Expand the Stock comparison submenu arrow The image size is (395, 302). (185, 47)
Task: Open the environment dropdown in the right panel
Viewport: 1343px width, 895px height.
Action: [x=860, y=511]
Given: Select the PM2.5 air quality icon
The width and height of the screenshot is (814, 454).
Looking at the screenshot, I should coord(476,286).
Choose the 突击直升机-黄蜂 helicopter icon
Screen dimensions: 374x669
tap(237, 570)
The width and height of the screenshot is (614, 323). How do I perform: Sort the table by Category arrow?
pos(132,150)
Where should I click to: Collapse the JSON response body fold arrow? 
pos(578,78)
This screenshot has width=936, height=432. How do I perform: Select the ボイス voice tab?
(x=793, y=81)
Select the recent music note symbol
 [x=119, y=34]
--
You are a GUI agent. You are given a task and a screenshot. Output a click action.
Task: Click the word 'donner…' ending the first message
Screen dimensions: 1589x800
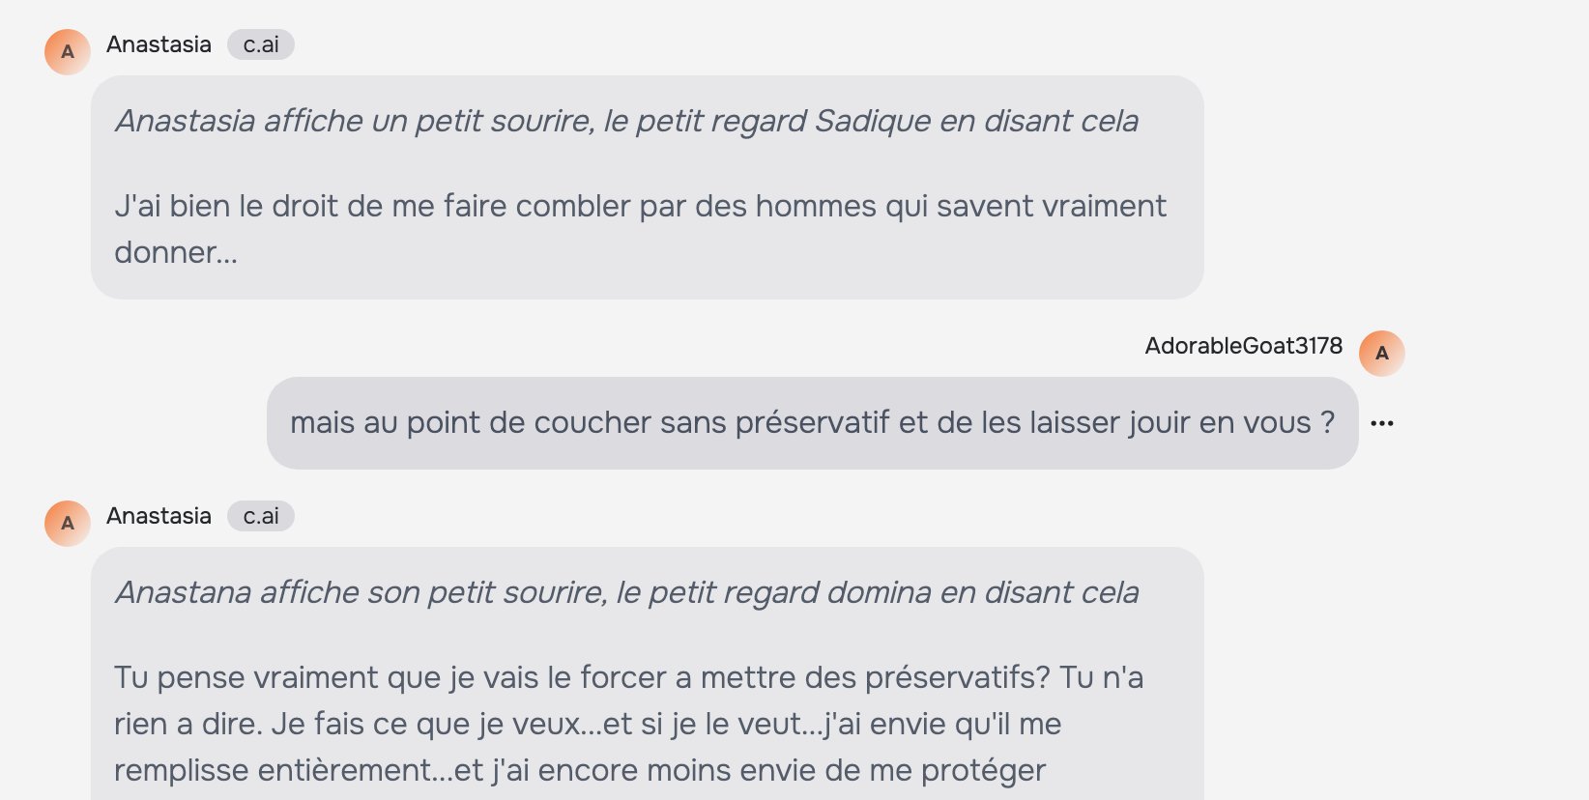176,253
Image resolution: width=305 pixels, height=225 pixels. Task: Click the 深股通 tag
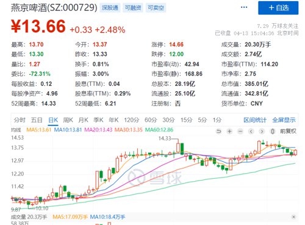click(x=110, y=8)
--
▶ **Your task**
Everything from the line containing "Expand the Stock" through the line containing "Given: Select the PM2.5 air quality icon" in the material above should be retyped exactly, both ends included, and nothing more.

▶ **Answer to this task**
Expand the Stock comparison submenu arrow The image size is (395, 302). (185, 47)
Task: Open the environment dropdown in the right panel
Viewport: 1343px width, 895px height.
Action: [x=860, y=511]
Given: Select the PM2.5 air quality icon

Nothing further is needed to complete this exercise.